Instructions:
1. Rewrite the stretch of the NFT liquidity passage from "Your product won’t" through "an important one.", replacing "Discord manager" with "community moderator".
2. Copy verbatim the stretch of the listing from the line that contains "This screenshot has height=430, width=820." through the line that contains "Action: tap(334, 87)".

Supplied text:
::::

Is my problem the liquidity or my product?

One of the incredible innovations of web3 companies is how easily they can bootstrap new networks from scratch using token or NFT incentives and more easily solve their cold start problem.

https://cdixon.org/2017/05/27/crypto-tokens-a-breakthrough-in-open-network-design
https://cdixon.org/2017/05/27/crypto-tokens-a-breakthrough-in-open-network-design

But that’s also their main burden. All web3 companies face the same challenge. You have a vision, you start executing it, and your first stop is building your community of early adopters.

The next tactic fallacy

The next tactic fallacy - a web3 revisit
The next tactic fallacy - a web3 revisit

So you do what web3 companies do. You work on your first NFT drop. You craft your vision, identify your audience, define the utilities and the brand, develop your smart contract, and design your marketing campaign. You launch.

If you’re not in the top 1%, you, unfortunately, don’t mint out. But even if you’re in the top 1%, after a few weeks, you notice that the activity slows down, and some people are trying to sell. The spread is significant, and the liquidity is small. So sellers start lowering their prices to find an exit, and the floor drops, but you think they are just a few short-term speculators, and you don’t care about them. Also, the floor is not the end goal. But still, you want to improve the situation.

Your product won’t be ready for the next couple of years. But you could still hype your project with some announcements. You announce a nice partnership and get high-level profiles to mention your project. You hire a Discord manager to make sure your community is alive.

It works. It stabilizes the price and stops the bleeding as new people discover your project and buy NFTs.

But then, a few weeks later, prices start crashing again. No way! You’re back at your initial point.

What is happening here is that you are in the pre-product-market fit stage. You sold a vision to early adopters, but you also sold them assets. People can trade your assets, so they do. And without a systematic way to manage it, your project suffers from it. Finding your product-market fit is a long and complex process with many variables. And 99% of projects forget an important one.

We met many projects in this situation. After a couple of years of working with clients, trading NFTs, and building in web3, here are two big misconceptions from first-time web3 builders.

« Floor price doesn’t matter! »

::::

Task data:
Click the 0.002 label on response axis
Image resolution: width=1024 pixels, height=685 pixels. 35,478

::::

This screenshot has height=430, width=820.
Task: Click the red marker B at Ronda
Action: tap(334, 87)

::::

List of solutions:
1.
Your product won’t be ready for the next couple of years. But you could still hype your project with some announcements. You announce a nice partnership and get high-level profiles to mention your project. You hire a community moderator to make sure your community is alive.

It works. It stabilizes the price and stops the bleeding as new people discover your project and buy NFTs.

But then, a few weeks later, prices start crashing again. No way! You’re back at your initial point.

What is happening here is that you are in the pre-product-market fit stage. You sold a vision to early adopters, but you also sold them assets. People can trade your assets, so they do. And without a systematic way to manage it, your project suffers from it. Finding your product-market fit is a long and complex process with many variables. And 99% of projects forget an important one.

2.
This screenshot has height=430, width=820.
Task: Click the red marker B at Ronda
Action: tap(334, 87)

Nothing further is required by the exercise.